The yuan and money rates dipped after the People’s Bank of China (PBOC) cut banks’ reserve requirement ratios by 50 basis points, a widely expected stimulus move to support the world’s second-biggest economy.
“The cut was largely priced into the stock market [already], but it has reconfirmed an important message to investors that China’s monetary cycle has firmly shifted to the loosening camp,” Fidelity Worldwide Investment portfolio manager Jing Ning (寧靜) wrote in a note to clients. “The next question is whether this is followed by a rate cut by the PBOC. We will not see the impact of last November’s rate decision on the economy until the end of this quarter.”

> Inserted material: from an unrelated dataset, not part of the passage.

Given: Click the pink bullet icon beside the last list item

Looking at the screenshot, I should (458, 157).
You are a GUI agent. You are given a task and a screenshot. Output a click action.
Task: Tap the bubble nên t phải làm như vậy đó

Weighed down by a cooling property market, industrial overcapacity and slowing investment, China’s economy grew at its slowest pace in 24 years last year and is expected to cool further to about 7 percent this year, even with additional stimulus.
China’s factory sector unexpectedly shrank for the first time in nearly two-and-a-half-years last month and firms see more gloom ahead, an official survey showed on Sunday, raising expectations that policymakers would have to take more action to forestall a sharper slowdown.
In Shanghai, the CSI300 Index closed down 1 percent after surging 2.5 percent at the open, while the Shanghai Composite Index ended down 1.2 percent after opening up 2.4 percent.
Blue chips fell across the board, but the ChiNext Composite Index ended up 0.9 percent.
“Small and mid-caps were less impacted by margin trading investigations that were targeted at blue chips and we’re seeing that reflected in the way various sectors of the market are performing today,” Datong Securities Dalian-based analyst Li Zheming (李哲明) said. “If these easing policies continue, we may see a more positive reaction from the market than we did today.”
Shares have been under pressure since last week on news that the stock regulator is probing margin trades in the latest efforts to rein in speculation in the market, which has gained about 40 percent over the past few months.
In the currency market, the yuan opened at 6.2560 per US dollar and was at 6.2516 in late afternoon trade, 44 pips away from the previous close.
As the economy cools, money has been flowing out of China, putting downward pressure on the currency and prompting large state-owned banks to step in to sell US dollars to ensure the yuan’s weakness does not trigger even larger outflows.
ANZ analysts believe the cut in the required rate of return would inject about 600 billion yuan (US$95.96 billion) into the banking system, though questions remain over whether the money would fund real economic activity or be channeled into speculation like bigger bets on the stock market.
“We maintain our view that the authorities will not depreciate the currency, as that would risk even more capital outflows, which could prove to be destabilising,” ANZ strategists wrote in a daily note.